In the world of arbitration, these opposing considerations have been a catalyst for lack of uniformity, with some tribunals applying ‘a high standard of proof’ or the standard of ‘clear and convincing evidence’. One tribunal found the appropriate standard to be ‘higher than the balance of probabilities but less than criminal standard of beyond reasonable doubt.’ Some tribunals have gone for ‘comfortable satisfaction standard,’ while some, cognizant of the sheer difficulty of proving corruption, have adopted the ‘balance of probabilities’ standard. In the UNCITRAL proceedings involving Croatia and MOL, the arbitral tribunal seems to have fallen in the category of those requiring more than the mere ‘balance of probabilities’ by noting that its standard – that of ‘reasonable certainty’ – “is a matter of persuasion, and it may well be that for most minds becoming persuaded of something requires more than accepting that it is more likely than not.”

 

5. Looking at the Bigger Picture

Given the duration and the high stakes involved in this case, it is only natural to ask if the MOL v. Croatia saga could have ramifications for the ISDS system in general, and especially so because of the existence of two opinionated camps as regards the legitimacy of the ISDS system.

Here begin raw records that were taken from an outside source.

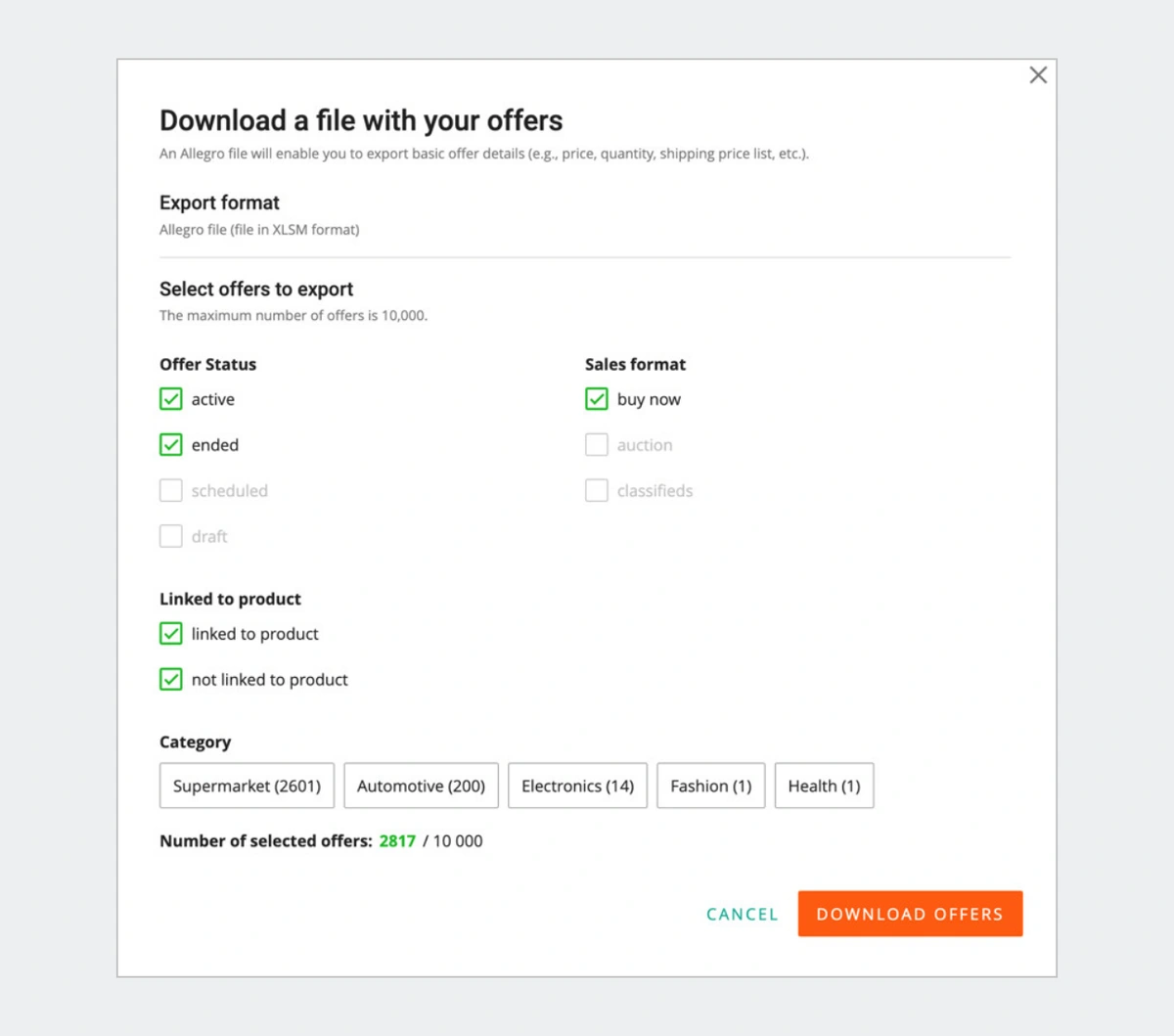
Task: Check the auction sales format checkbox
Action: coord(597,445)
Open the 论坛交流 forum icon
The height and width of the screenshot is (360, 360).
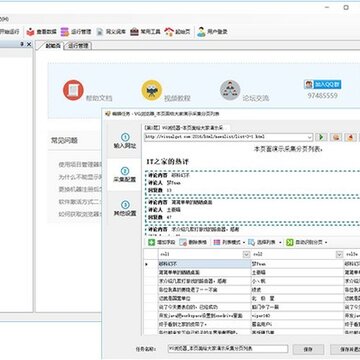(x=230, y=90)
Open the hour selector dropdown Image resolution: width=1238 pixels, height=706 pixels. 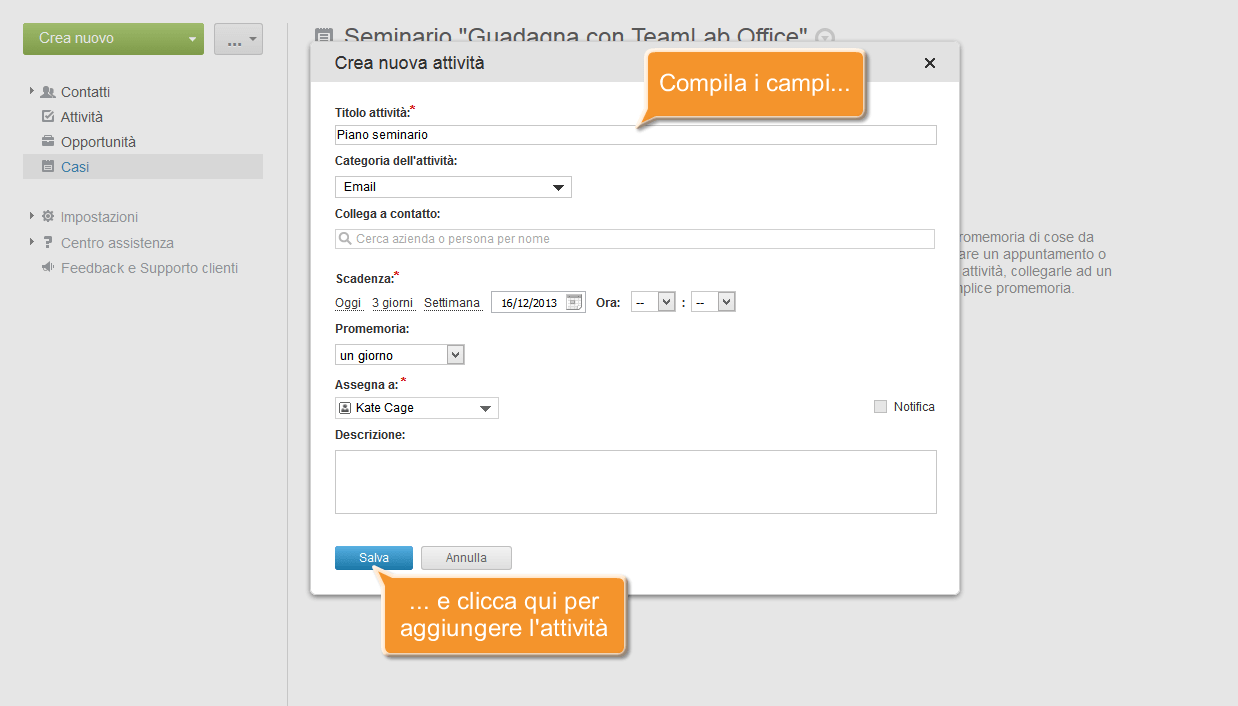(x=653, y=302)
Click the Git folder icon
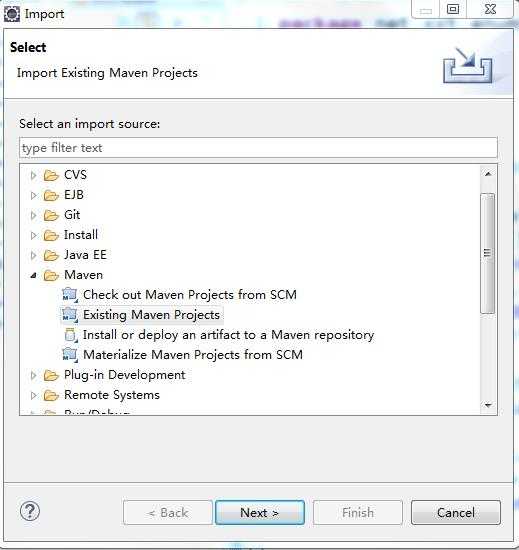Screen dimensions: 519x550 [x=51, y=215]
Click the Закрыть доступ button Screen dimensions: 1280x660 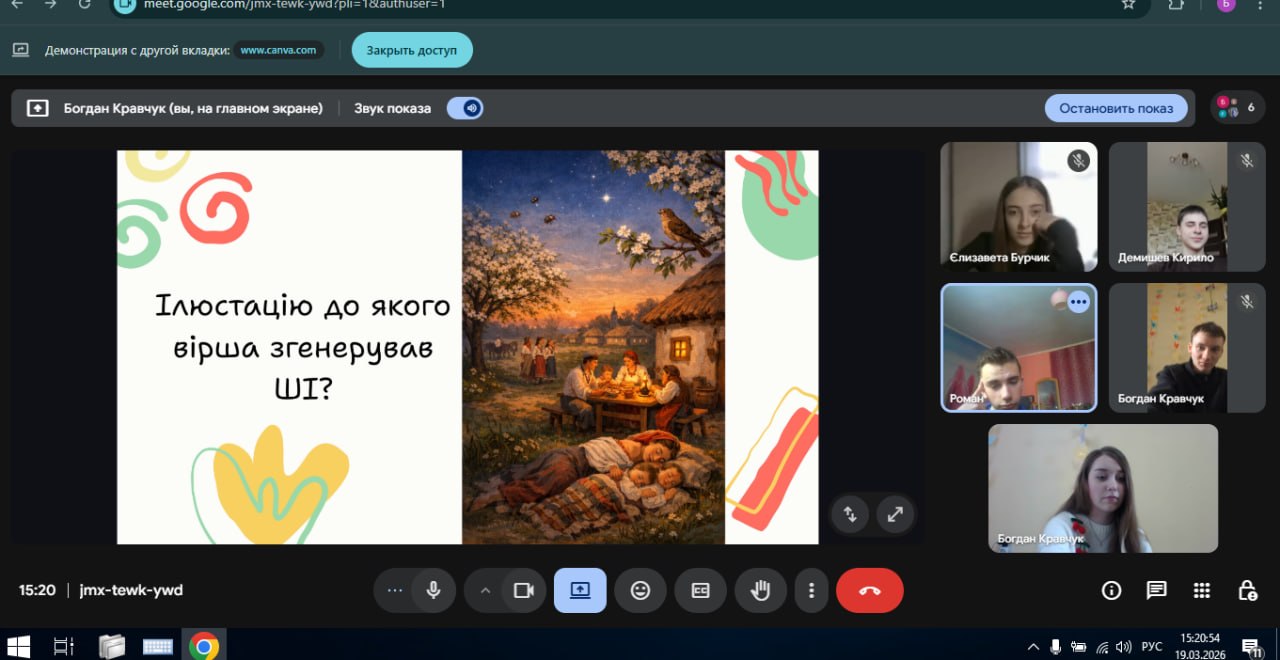click(411, 50)
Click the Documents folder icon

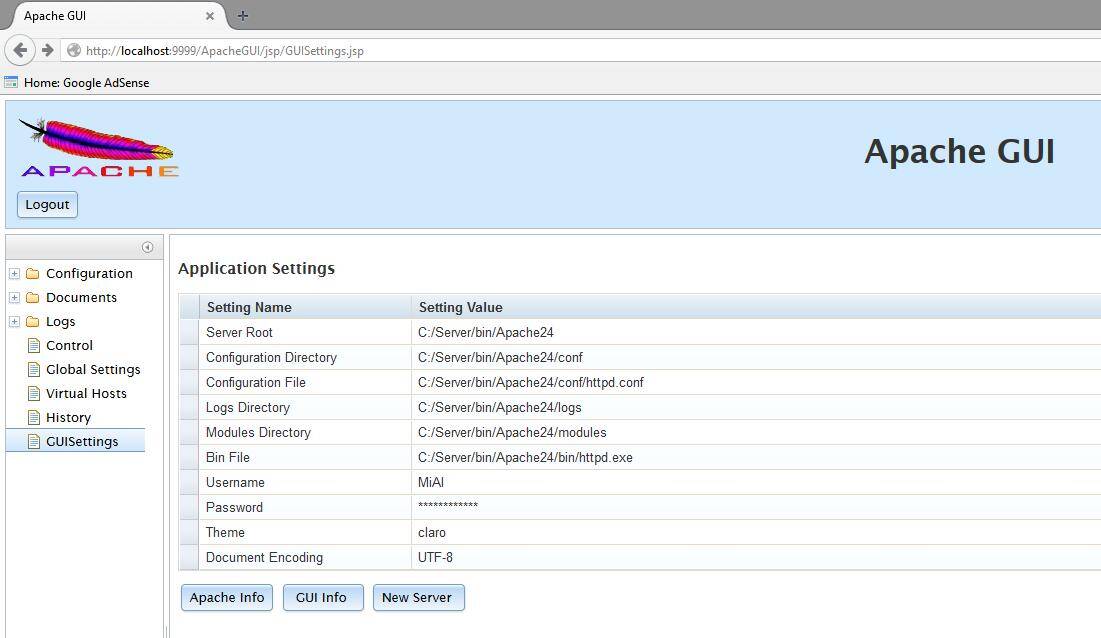tap(33, 297)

Those coming to the defence of the ISDS system will point to the fact that, in contrast to the Croatian courts, two independent arbitral tribunals have not found the presented evidence sufficient for a finding that the bribery had taken place. Coupled with Judge Ambos’s and Lord Anderson’s Report, proponents of ISDS may use this to advance two arguments: (1) that this saga illustrates the importance of ensuring that investors have access to a neutral forum outside of the purview of the host state’s national courts, and (2) that this is relevant also in the intra-EU context, given the fact that both Croatia and Hungary are EU Member States. And as for the staunch critics of the ISDS system, they may use this saga as a case in point that the ISDS system is skewed in favour of the investors. After all, the courts of a full-fledged EU Member State had found the bribery had taken place, and instead of severe consequences for the investor, the ICSID tribunal ended up granting damages to the investor.

The diametrically opposed conclusions of the arbitral tribunals on the one side, and those of the Croatian courts on the other, seem to position this saga as a two-faced Janus looking towards both camps, giving each something to work with.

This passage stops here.